§ **DO THIS**
Starting at the line that contains "the 专硕升学率 line?" and continuing through the final line, change "x-axis label" to "horizontal axis label" wherever it occurs. Return only those lines, with everything else left the same.

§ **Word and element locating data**
+ + + + +

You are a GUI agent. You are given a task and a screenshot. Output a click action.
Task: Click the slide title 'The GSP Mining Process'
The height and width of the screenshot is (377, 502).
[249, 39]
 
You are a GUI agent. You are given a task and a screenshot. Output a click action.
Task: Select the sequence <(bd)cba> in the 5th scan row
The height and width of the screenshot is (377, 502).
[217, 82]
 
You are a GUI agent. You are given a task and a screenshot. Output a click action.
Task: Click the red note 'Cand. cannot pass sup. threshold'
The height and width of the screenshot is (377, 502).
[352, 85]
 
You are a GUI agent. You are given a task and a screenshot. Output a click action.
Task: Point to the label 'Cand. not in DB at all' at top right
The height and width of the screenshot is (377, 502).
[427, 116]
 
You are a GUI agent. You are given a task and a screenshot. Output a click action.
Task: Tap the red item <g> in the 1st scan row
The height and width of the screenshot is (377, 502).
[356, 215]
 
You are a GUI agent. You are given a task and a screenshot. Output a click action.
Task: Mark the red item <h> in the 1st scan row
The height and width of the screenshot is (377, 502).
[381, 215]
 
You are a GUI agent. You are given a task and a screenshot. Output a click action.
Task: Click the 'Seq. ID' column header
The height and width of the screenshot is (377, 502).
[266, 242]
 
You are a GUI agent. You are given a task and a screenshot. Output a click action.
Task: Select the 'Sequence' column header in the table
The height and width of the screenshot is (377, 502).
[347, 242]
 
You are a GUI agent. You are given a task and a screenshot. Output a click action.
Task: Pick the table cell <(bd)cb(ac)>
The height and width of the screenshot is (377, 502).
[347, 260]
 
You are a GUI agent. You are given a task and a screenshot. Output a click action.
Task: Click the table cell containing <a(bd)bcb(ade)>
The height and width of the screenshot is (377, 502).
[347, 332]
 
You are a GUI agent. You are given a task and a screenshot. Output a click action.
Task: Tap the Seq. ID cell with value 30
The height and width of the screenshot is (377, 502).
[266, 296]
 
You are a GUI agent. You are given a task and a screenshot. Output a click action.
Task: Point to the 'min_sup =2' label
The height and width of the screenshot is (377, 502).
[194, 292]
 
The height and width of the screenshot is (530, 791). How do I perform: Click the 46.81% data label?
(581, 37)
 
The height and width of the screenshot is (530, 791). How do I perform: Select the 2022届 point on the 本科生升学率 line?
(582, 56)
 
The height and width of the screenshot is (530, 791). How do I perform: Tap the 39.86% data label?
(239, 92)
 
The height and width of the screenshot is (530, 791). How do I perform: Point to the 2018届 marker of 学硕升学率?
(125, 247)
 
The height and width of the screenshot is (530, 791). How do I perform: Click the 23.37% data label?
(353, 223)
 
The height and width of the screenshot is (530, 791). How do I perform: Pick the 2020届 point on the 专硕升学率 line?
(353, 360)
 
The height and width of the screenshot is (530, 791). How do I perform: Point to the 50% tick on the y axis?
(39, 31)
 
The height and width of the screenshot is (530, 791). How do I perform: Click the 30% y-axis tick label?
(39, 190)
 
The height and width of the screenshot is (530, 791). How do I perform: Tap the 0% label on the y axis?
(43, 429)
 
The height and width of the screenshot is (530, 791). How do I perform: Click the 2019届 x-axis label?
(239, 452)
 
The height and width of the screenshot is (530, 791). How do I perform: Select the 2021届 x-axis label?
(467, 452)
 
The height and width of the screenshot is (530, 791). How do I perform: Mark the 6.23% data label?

+ + + + +

§ **FULL OUTPUT**
The height and width of the screenshot is (530, 791). How do I perform: Pick the 2020届 point on the 专硕升学率 line?
(353, 360)
 
The height and width of the screenshot is (530, 791). How do I perform: Point to the 50% tick on the y axis?
(39, 31)
 
The height and width of the screenshot is (530, 791). How do I perform: Click the 30% y-axis tick label?
(39, 190)
 
The height and width of the screenshot is (530, 791). How do I perform: Tap the 0% label on the y axis?
(43, 429)
 
The height and width of the screenshot is (530, 791). How do I perform: Click the 2019届 horizontal axis label?
(239, 452)
 
The height and width of the screenshot is (530, 791). How do I perform: Select the 2021届 horizontal axis label?
(467, 452)
 
The height and width of the screenshot is (530, 791). How do I perform: Mark the 6.23% data label?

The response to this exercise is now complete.